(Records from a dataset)
====================

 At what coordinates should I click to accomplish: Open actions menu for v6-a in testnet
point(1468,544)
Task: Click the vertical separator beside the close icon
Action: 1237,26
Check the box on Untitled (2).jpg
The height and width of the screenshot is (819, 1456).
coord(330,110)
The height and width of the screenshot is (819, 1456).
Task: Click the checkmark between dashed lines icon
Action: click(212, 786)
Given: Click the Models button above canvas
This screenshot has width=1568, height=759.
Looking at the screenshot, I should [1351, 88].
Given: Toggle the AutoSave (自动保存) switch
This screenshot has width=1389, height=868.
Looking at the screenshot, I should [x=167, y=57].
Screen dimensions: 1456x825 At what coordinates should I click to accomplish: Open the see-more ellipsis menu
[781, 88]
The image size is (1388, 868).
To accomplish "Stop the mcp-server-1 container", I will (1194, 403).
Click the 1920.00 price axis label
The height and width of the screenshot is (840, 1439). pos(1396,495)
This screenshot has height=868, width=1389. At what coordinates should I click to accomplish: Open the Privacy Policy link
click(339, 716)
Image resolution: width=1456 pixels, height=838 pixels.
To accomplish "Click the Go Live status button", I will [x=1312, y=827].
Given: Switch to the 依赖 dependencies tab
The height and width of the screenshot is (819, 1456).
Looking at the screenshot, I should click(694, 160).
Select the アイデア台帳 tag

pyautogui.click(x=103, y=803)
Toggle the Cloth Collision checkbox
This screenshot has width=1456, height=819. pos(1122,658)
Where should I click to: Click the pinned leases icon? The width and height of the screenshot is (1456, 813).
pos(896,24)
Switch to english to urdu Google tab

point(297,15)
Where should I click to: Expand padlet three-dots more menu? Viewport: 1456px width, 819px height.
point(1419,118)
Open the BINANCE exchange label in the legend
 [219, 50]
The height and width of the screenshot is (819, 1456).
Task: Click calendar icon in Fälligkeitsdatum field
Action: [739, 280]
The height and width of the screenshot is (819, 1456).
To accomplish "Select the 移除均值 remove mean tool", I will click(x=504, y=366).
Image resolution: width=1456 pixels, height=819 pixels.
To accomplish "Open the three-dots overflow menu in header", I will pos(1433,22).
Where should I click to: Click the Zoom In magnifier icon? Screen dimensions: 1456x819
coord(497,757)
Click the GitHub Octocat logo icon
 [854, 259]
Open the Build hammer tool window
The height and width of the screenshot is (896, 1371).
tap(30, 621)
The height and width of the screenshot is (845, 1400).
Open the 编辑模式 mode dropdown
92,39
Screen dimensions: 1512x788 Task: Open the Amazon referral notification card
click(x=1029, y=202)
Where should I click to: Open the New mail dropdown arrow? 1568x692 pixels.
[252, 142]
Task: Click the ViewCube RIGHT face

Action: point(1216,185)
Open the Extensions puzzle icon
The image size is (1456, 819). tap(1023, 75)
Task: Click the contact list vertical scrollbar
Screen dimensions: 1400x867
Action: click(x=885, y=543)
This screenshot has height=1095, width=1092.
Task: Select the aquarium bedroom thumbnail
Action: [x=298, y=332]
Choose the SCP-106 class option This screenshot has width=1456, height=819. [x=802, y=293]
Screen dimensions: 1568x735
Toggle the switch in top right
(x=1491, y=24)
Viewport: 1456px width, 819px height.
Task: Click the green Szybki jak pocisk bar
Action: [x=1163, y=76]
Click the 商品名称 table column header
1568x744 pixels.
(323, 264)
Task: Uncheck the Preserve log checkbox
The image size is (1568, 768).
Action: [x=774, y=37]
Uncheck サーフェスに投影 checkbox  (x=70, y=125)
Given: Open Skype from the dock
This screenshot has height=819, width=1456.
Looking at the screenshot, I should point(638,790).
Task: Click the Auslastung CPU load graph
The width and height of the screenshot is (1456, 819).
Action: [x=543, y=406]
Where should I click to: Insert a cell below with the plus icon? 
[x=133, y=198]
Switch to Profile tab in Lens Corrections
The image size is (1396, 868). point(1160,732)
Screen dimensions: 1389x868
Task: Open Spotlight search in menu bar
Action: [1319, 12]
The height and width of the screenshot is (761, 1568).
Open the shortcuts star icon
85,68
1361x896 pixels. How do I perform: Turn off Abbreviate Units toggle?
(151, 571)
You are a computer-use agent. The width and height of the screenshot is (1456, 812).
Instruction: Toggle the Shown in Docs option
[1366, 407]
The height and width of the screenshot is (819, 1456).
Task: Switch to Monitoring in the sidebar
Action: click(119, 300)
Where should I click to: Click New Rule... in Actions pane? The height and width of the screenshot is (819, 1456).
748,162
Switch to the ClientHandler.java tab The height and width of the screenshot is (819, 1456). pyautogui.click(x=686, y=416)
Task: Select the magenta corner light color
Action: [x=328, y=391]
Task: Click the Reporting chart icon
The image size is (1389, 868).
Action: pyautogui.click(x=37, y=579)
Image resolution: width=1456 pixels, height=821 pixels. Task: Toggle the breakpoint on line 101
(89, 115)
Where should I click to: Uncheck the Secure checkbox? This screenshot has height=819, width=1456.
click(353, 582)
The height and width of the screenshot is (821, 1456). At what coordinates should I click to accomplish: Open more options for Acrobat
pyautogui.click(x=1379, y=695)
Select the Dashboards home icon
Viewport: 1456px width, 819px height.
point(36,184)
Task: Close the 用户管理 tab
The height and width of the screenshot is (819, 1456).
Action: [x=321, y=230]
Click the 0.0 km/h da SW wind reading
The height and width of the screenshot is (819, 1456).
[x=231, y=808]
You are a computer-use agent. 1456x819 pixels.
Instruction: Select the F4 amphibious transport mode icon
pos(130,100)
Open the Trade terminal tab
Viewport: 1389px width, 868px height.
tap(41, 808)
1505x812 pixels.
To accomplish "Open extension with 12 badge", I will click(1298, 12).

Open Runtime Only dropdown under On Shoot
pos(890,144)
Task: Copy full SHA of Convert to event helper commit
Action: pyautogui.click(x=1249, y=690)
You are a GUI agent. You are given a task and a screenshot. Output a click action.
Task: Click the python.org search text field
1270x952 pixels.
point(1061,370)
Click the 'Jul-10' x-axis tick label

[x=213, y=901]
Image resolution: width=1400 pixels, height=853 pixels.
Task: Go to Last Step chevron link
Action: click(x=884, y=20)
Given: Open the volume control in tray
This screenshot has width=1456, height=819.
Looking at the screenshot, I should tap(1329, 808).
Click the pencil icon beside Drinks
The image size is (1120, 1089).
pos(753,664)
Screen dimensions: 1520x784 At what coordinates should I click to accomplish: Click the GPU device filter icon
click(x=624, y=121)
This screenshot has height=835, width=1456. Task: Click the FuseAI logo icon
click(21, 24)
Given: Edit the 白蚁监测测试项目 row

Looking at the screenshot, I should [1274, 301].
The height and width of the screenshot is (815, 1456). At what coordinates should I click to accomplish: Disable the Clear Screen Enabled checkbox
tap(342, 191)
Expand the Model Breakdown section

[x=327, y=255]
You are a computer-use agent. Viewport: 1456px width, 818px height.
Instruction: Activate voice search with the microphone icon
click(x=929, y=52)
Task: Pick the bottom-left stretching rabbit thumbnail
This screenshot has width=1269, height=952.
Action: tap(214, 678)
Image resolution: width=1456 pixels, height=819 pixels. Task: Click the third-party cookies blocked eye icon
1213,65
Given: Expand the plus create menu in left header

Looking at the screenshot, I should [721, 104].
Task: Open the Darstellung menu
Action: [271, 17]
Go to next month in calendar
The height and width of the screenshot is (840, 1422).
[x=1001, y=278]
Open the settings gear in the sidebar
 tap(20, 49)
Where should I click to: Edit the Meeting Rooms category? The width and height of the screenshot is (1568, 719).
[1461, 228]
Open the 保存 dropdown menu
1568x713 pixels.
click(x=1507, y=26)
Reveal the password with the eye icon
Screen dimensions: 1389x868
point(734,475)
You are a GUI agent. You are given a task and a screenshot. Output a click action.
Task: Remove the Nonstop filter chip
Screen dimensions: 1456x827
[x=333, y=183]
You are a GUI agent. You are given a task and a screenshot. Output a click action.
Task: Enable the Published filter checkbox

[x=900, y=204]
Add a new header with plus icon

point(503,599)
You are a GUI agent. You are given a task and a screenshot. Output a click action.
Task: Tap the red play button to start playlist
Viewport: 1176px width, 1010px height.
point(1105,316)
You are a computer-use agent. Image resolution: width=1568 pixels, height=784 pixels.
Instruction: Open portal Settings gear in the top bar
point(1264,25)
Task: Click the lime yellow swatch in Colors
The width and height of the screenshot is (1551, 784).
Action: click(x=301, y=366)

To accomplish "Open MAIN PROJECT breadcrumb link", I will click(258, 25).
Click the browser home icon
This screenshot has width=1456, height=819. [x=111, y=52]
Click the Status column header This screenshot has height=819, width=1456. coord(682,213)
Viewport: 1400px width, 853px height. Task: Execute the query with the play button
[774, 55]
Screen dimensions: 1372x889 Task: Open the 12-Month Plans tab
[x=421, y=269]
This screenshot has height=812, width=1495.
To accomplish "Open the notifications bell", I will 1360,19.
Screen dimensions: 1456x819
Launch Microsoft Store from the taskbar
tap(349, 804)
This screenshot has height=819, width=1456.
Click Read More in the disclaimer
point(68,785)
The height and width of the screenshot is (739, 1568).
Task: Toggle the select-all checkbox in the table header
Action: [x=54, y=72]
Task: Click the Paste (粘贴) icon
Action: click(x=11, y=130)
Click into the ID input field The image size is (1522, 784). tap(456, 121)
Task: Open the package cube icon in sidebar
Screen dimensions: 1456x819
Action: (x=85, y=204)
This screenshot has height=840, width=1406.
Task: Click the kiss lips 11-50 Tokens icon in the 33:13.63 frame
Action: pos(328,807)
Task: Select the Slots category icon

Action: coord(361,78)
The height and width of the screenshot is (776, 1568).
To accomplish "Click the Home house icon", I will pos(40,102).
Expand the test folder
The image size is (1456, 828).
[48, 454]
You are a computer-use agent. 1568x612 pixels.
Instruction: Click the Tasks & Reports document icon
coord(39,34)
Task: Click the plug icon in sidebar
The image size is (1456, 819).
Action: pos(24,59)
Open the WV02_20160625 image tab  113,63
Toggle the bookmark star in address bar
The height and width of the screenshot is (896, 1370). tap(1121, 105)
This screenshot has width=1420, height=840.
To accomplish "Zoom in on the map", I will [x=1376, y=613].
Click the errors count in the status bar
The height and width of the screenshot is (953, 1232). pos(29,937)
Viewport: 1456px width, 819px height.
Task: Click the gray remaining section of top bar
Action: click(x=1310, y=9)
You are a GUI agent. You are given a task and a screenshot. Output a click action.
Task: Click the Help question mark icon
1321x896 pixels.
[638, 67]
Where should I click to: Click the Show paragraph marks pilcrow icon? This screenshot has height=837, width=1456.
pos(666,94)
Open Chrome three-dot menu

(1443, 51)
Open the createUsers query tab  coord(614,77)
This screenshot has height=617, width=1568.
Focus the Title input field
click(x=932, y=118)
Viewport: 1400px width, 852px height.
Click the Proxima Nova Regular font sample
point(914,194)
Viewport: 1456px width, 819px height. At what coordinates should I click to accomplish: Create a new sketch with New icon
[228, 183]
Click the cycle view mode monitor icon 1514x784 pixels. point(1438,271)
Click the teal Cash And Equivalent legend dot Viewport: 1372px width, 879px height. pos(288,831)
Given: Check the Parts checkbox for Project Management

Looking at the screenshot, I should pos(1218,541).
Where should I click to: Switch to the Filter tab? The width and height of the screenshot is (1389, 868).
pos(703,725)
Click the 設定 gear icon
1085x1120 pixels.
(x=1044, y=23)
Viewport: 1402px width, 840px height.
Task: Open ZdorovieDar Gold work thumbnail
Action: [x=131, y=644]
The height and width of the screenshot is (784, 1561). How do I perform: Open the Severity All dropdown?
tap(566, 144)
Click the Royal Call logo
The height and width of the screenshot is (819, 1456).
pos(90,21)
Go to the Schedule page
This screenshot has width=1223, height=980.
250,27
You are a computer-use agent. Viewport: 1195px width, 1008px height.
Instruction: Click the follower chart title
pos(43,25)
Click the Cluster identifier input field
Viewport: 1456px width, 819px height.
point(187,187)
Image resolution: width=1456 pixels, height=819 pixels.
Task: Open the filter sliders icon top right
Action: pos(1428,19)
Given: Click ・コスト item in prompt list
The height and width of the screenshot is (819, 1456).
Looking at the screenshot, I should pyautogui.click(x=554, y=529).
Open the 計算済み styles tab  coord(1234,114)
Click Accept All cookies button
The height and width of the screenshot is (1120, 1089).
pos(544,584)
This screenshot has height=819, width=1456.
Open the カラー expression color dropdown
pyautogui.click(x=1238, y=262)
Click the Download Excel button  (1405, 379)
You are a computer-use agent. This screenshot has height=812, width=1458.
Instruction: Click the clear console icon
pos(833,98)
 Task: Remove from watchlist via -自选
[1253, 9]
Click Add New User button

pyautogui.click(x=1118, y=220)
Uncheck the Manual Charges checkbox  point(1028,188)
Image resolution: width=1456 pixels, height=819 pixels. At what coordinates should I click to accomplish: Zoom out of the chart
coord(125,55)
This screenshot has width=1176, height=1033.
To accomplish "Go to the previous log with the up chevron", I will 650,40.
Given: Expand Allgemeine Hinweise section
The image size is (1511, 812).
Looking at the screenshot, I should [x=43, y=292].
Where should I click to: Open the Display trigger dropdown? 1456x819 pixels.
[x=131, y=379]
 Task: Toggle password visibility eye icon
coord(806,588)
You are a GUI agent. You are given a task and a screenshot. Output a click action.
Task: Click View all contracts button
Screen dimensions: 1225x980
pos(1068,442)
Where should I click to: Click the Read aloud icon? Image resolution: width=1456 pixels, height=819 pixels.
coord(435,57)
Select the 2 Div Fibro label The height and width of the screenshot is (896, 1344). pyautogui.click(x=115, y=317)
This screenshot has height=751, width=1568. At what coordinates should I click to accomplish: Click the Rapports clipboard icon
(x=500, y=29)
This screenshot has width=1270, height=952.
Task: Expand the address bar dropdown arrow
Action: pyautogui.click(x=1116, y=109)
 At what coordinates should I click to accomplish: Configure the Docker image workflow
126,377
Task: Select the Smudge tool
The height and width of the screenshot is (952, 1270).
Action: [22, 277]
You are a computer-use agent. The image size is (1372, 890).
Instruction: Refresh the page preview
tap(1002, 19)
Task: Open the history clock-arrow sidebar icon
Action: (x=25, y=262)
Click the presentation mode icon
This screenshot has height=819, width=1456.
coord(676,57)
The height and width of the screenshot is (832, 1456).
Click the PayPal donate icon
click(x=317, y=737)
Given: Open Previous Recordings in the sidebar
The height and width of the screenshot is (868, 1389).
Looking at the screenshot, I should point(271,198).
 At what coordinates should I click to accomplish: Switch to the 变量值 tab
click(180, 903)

====================

**WHAT NEEDS TO BE DONE**
Bring together all lines of the entries above in which the string "computer" occurs.

**EXPECTED ANSWER**
You are a computer-use agent. The width and height of the screenshot is (1456, 812).
You are a computer-use agent. 1456x819 pixels.
You are a computer-use agent. Viewport: 1456px width, 818px height.
You are a computer-use agent. Image resolution: width=1568 pixels, height=784 pixels.
You are a computer-use agent. 1568x612 pixels.
You are a computer-use agent. Viewport: 1195px width, 1008px height.
You are a computer-use agent. This screenshot has height=812, width=1458.
You are a computer-use agent. The image size is (1372, 890).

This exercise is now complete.